Source data ->
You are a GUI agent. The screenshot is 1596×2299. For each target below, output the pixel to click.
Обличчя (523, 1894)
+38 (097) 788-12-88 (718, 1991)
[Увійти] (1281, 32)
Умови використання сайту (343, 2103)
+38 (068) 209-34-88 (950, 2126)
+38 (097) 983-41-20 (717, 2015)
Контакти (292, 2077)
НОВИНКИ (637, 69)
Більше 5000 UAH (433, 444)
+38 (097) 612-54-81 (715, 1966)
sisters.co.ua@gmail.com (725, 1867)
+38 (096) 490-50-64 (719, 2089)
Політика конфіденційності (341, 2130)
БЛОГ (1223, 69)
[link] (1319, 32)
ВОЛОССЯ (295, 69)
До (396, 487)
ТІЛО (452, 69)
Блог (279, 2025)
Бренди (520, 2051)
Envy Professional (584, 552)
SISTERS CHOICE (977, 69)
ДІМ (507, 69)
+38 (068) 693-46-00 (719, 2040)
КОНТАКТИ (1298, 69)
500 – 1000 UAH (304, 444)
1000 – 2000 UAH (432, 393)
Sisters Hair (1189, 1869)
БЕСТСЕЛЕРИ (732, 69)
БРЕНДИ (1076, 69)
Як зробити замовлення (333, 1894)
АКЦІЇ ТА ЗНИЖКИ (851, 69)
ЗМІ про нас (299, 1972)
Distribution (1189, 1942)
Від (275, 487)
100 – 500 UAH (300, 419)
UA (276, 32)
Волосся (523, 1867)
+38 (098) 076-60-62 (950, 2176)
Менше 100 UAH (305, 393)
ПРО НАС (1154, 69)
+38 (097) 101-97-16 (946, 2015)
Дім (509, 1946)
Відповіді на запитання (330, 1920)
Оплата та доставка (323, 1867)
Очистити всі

Assignment -> Restate the data word for word.

Answer to the problem ->
You are a GUI agent. The screenshot is 1596×2299. For each target below, output the pixel to click.
Обличчя (523, 1894)
+38 (097) 788-12-88 (718, 1991)
[Увійти] (1281, 32)
Умови використання сайту (343, 2103)
+38 (068) 209-34-88 (950, 2126)
+38 (097) 983-41-20 (717, 2015)
Контакти (292, 2077)
НОВИНКИ (637, 69)
Більше 5000 UAH (433, 444)
+38 (097) 612-54-81 (715, 1966)
sisters.co.ua@gmail.com (725, 1867)
+38 (096) 490-50-64 (719, 2089)
Політика конфіденційності (341, 2130)
БЛОГ (1223, 69)
[link] (1319, 32)
ВОЛОССЯ (295, 69)
До (396, 487)
ТІЛО (452, 69)
Блог (279, 2025)
Бренди (520, 2051)
Envy Professional (584, 552)
SISTERS CHOICE (977, 69)
ДІМ (507, 69)
+38 (068) 693-46-00 (719, 2040)
КОНТАКТИ (1298, 69)
500 – 1000 UAH (304, 444)
1000 – 2000 UAH (432, 393)
Sisters Hair (1189, 1869)
БЕСТСЕЛЕРИ (732, 69)
БРЕНДИ (1076, 69)
Як зробити замовлення (333, 1894)
АКЦІЇ ТА ЗНИЖКИ (851, 69)
ЗМІ про нас (299, 1972)
Distribution (1189, 1942)
Від (275, 487)
100 – 500 UAH (300, 419)
UA (276, 32)
Волосся (523, 1867)
+38 (098) 076-60-62 (950, 2176)
Менше 100 UAH (305, 393)
ПРО НАС (1154, 69)
+38 (097) 101-97-16 (946, 2015)
Дім (509, 1946)
Відповіді на запитання (330, 1920)
Оплата та доставка (323, 1867)
Очистити всі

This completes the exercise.